Now that countless seasons of TV shows and entire series are more accessible than ever on streaming platforms, binge-watching has become more prevalent. That said, the lazy, “couch potato” cliché has stuck around, too. As someone who loves spending hours on end in front of my own television, I’ve always hated the stigma that comes with simply enjoying my favorite shows.
In fact, during a very unexpected and extended time of unemployment, keeping a constant stream of shows playing in the background while I applied to jobs was one of the few things that kept me sane. The torture of writing countless cover letters always seemed less bleak if I could rely on a comedy like Brooklyn Nine-Nine to put a smile on my face, and a chilling mystery like The Fall to keep my mind guessing. I could even travel the world and learn about other cultures with the late, great Anthony Bourdain on Parts Unknown.
Thanks to the overwhelming amount of complex and nuanced options currently available, outlets like CNN have christened this generation of entertainment as the “New, New Golden Age of TV.” So, why does watching hours on hours of episodes still get such a bum rap?

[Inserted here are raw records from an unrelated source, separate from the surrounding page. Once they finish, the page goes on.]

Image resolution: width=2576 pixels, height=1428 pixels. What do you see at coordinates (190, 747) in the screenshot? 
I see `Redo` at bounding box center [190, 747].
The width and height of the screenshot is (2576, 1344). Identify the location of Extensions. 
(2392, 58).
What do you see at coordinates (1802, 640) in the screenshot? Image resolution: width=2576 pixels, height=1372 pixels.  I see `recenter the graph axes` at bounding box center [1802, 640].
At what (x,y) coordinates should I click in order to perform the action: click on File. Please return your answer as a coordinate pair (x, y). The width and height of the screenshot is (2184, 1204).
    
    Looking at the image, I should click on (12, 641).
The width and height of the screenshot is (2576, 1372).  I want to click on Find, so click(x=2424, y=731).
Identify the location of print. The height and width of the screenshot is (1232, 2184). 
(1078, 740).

Elizabeth Cohen, an assistant professor of communication at West Virginia University, decided to answer that question by comparing the consumption of mass quantities of TV to reading an equal amount of books. Sharing her findings on The Conversation, Cohen writes: “My colleagues and I collected some data suggesting that there is, in fact, a double standard for how we think about different media-binging experiences.” She believes it boils down to the negative connotation behind the term “binging,” something you wouldn’t say to describe a person who spent hours on a couch reading an entire novel (or two) in one sitting. Despite being just as sedentary and addictive as watching multiple episodes of a TV show, Cohen points out that we would still just call it “reading.”
Cohen also makes the case that TV binging actually makes our brains sharper, not slothier. “Far from dulling the intellect, these shows create more suspense, interest, and opportunities for critical engagement,” she explains. As for studies claiming that endless hours of television watching can lead to things like depression and loneliness, Cohen suggests that this is instead caused by a self-fulfilling prophecy of shame. Rather than taking pleasure in the content and feeling recharged after a long day of work, the “couch potato” stereotype causes individuals to feel guilty.
Her advice? Allow yourself to actually be immersed and appreciate the narratives of your favorite TV shows, even if that means watching hours of it at a time. Chances are, you’ll feel happier, less stressed, and even learn a new thing or two by shaking off the more cynical mindset to focus on the fun of it. “Not a guilty pleasure,” Cohen clarifies, “simply a pleasure.”
Now go ahead, watch a few episodes of your favorite TV obsession without any of those pesky hang-ups holding you back.